— Assignment —
When a picture appears among the records, leave it out, and copy all else exactly.

— Material provided —
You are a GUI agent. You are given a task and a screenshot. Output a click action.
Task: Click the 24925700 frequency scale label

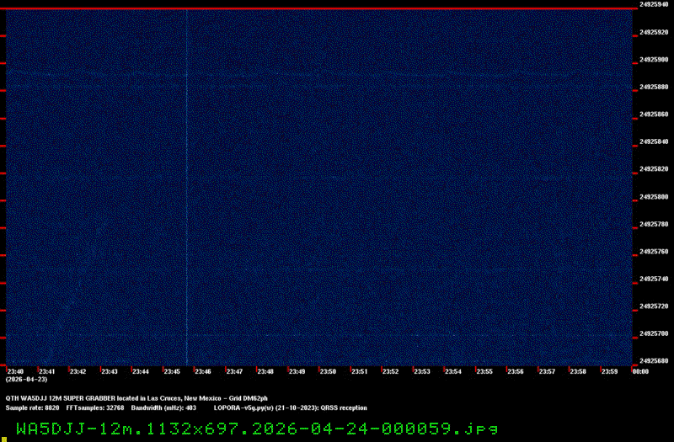[x=654, y=334]
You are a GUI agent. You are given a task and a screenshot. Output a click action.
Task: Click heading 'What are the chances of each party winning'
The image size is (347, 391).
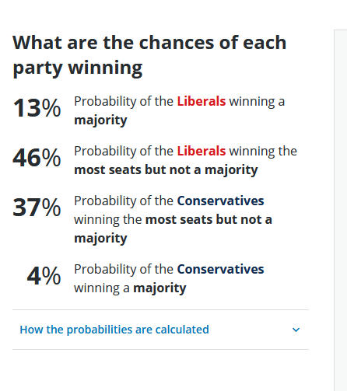click(x=149, y=55)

— Answer to this exercise —
You are a GUI agent. You are given a task and a screenshot. Output a click action.
Task: Click the 24925700 frequency scale label

[x=654, y=334]
You are a GUI agent. You are given a task and a screenshot. Output a click action.
Task: Click heading 'What are the chances of each party winning'
The image size is (347, 391).
click(x=149, y=55)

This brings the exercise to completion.